Researchers have conducted a study using the VSL (Value of Statistical Life) approach and concluded that the global economic burden due to mental disorder was estimated at US$8.5 trillion in 2010. Hence, we can say that mental disorder causes tremendous economic costs both directly as well as indirectly.
Medical facilities available
With the advancement of science and technology, treatment of mental health is also possible in various ways. One of the most common forms of medication is psychotherapy. A psychotherapeutic technique often used is ‘suggestion’. The success of this treatment also depends on the simultaneous cooperation of the patient. Chemical shock therapy is another form of therapy usually used for schizophrenic patients who are treated by repeated production of a hypoglycaemic shock to the patient by intramuscular injection of insulin. However, this form of treatment of the patient must only be used under certain conditions. Electroshock therapy is a technique of introducing convulsions in the affective disorder by means of electro-shock methods. This treatment method is more humane, since patients become unconscious before the shock and the element of fear is minimized. These days even brain surgery is widely applied to the treatment of these functional disorders. The operation is usually performed with an aim to severe the long fibres of the white matter of the cerebrum as a result of which the patients lose many aspects of inhibited behaviour such as fearfulness and anxiety and become more cheerful and comfortable with little, if any loss in intelligence.

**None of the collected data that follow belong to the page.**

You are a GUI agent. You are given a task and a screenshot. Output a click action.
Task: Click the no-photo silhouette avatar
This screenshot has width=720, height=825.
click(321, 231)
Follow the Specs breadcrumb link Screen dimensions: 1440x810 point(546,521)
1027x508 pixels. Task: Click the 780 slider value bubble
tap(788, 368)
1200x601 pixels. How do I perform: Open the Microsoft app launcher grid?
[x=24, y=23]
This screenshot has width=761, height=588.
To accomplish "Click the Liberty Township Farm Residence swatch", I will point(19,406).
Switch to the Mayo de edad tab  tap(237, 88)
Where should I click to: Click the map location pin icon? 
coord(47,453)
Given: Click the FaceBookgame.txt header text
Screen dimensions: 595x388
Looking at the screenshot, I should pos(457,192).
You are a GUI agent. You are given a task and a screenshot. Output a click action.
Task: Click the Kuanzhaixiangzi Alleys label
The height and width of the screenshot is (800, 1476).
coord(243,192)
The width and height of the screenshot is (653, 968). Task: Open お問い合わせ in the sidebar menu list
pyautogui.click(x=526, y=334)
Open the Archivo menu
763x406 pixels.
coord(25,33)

We celebrate the 10th of October as World Mental Health Day; however, we should not only emphasize on this day but spread awareness about this issue every single day, since it is still not widely known and talked about. Most mental patients are enormously troubled by this problem and are afraid or ashamed to talk about it. We must be more sympathetic towards our fellow humans and make sincere efforts in talking with them and draw them out and get them verbalize their basic difficulties. Together, we can make this world a better place to coexist.